Exercise requirements: The records below must be returned in full and unaltered.

------

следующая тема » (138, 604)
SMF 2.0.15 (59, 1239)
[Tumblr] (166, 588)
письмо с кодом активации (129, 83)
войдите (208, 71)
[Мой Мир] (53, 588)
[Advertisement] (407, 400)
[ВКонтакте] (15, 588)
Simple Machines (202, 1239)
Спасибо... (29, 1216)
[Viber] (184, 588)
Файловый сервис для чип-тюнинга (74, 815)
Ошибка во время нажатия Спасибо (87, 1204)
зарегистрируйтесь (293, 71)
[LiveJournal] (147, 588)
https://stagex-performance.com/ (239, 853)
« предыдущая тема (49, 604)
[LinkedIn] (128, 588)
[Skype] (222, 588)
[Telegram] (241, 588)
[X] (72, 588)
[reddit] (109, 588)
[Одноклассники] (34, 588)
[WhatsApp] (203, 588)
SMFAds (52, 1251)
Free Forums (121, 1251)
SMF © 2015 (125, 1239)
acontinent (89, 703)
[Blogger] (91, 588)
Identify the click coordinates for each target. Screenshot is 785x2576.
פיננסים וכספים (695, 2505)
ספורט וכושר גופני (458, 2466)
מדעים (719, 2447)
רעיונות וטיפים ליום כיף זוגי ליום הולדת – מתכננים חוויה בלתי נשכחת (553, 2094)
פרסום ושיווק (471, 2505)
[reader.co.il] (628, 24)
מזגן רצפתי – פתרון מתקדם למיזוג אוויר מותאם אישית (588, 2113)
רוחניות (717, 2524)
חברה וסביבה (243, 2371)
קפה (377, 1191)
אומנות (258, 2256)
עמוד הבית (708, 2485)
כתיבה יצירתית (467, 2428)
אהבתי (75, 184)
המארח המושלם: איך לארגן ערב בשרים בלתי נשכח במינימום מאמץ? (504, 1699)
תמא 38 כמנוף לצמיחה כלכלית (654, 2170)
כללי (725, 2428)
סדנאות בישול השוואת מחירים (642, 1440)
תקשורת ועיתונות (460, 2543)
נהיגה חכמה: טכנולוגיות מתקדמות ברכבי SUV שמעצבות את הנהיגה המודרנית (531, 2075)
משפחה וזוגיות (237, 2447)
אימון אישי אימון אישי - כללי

------

Solution to this problem:
следующая тема » (138, 604)
SMF 2.0.15 (59, 1239)
[Tumblr] (166, 588)
письмо с кодом активации (129, 83)
войдите (208, 71)
[Мой Мир] (53, 588)
[Advertisement] (407, 400)
[ВКонтакте] (15, 588)
Simple Machines (202, 1239)
Спасибо... (29, 1216)
[Viber] (184, 588)
Файловый сервис для чип-тюнинга (74, 815)
Ошибка во время нажатия Спасибо (87, 1204)
зарегистрируйтесь (293, 71)
[LiveJournal] (147, 588)
https://stagex-performance.com/ (239, 853)
« предыдущая тема (49, 604)
[LinkedIn] (128, 588)
[Skype] (222, 588)
[Telegram] (241, 588)
[X] (72, 588)
[reddit] (109, 588)
[Одноклассники] (34, 588)
[WhatsApp] (203, 588)
SMFAds (52, 1251)
Free Forums (121, 1251)
SMF © 2015 (125, 1239)
acontinent (89, 703)
[Blogger] (91, 588)
Identify the click coordinates for each target. Screenshot is 785x2576.
פיננסים וכספים (695, 2505)
ספורט וכושר גופני (458, 2466)
מדעים (719, 2447)
רעיונות וטיפים ליום כיף זוגי ליום הולדת – מתכננים חוויה בלתי נשכחת (553, 2094)
פרסום ושיווק (471, 2505)
[reader.co.il] (628, 24)
מזגן רצפתי – פתרון מתקדם למיזוג אוויר מותאם אישית (588, 2113)
רוחניות (717, 2524)
חברה וסביבה (243, 2371)
קפה (377, 1191)
אומנות (258, 2256)
עמוד הבית (708, 2485)
כתיבה יצירתית (467, 2428)
אהבתי (75, 184)
המארח המושלם: איך לארגן ערב בשרים בלתי נשכח במינימום מאמץ? (504, 1699)
תמא 38 כמנוף לצמיחה כלכלית (654, 2170)
כללי (725, 2428)
סדנאות בישול השוואת מחירים (642, 1440)
תקשורת ועיתונות (460, 2543)
נהיגה חכמה: טכנולוגיות מתקדמות ברכבי SUV שמעצבות את הנהיגה המודרנית (531, 2075)
משפחה וזוגיות (237, 2447)
אימון אישי אימון אישי - כללי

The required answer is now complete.